The wounding in Poway of an eight-year-old who had moved with her family from Sderot to escape Hamas rockets seemed to prove that there is no place safe from anti-Semitic violence today.
“We came from fire to fire,” Israel Dahan, father of Noya, told Israel Radio on Sunday.
Dahan said the family’s home in Sderot had been hit by rockets several times over the years, and that he was injured in one of the attacks.
But even before the Poway shooting, they realized that the San Diego area, thousands of miles from Sderot, would not be a safe haven from anti-Semitism. After moving several years ago, he said, the walls of their new home was spray-painted with swastikas.
“It can happen anywhere. We are strong,” he said.
In the Poway attack, 60-year-old Lori Gilbert-Kaye, Hy”d, was killed while trying to protect Rabbi Yisroel Goldstein, ybl”c, who was shot in the hands.
Noya Dahan, 8, suffered shrapnel wounds in the face and leg; and her uncle Almog Peretz, 31, was also shot in the leg. All three of the injured were reported in stable condition on Sunday.

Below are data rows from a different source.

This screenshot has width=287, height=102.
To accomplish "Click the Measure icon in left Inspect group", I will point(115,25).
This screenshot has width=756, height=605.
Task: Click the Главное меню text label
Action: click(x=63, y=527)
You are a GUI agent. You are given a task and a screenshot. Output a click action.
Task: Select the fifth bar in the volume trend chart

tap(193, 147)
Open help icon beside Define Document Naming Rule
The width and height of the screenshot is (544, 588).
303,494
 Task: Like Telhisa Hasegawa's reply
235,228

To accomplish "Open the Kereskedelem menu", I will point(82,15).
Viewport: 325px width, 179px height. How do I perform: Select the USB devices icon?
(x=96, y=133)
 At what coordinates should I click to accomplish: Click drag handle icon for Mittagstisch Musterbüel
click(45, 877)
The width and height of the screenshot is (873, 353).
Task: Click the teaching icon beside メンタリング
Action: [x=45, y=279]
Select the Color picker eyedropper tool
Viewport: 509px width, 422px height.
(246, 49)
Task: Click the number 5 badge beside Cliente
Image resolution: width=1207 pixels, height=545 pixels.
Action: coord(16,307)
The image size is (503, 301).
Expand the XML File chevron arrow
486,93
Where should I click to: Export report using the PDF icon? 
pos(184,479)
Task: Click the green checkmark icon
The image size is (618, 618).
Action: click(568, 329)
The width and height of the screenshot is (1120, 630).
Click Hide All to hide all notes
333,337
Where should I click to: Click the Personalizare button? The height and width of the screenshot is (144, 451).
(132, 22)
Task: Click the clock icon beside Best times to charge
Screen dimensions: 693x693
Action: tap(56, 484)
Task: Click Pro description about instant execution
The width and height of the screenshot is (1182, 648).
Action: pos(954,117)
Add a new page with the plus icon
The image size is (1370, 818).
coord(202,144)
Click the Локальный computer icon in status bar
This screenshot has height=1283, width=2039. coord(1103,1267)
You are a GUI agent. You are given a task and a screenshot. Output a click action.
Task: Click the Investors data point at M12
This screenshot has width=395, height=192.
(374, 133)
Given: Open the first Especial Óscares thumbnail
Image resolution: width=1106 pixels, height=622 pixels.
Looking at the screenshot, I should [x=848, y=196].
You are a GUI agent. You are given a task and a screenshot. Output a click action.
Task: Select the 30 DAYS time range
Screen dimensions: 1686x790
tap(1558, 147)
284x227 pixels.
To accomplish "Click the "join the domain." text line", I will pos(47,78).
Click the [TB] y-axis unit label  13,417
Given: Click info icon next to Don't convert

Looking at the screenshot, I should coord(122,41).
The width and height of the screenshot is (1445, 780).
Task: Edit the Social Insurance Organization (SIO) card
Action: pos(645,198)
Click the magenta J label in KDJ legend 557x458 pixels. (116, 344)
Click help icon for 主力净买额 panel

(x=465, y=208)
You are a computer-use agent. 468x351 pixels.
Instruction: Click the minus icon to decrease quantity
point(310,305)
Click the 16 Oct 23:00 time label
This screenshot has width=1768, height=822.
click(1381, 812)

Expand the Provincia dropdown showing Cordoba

Peretz told Israel’s Channel 12 from his hospital bed how he had barely escaped death and acted to save some of the children in the Chabad shul:
“A person with a big rifle, like an M16, entered the synagogue and started shooting everywhere,” Peretz recalled. “At first we thought the ceiling had collapsed, but then I turned around and saw he was aiming his weapon at me.
“There were many small kids next to me,” he continued. “I took a little girl who was our neighbor and three nieces of mine and ran. I opened the back door and we ran with all the children to a building in the back. I hid them in that building.
“As I picked up the girl, the terrorist aimed his weapon at me. I was injured in the leg.”
Peretz said he then returned to the synagogue, fearing for another of his nieces.
“I came back because one of my nieces was stuck in the bathroom. I had to go back and bring her,” he said. “Fortunately she stayed there and the terrorist had already left.”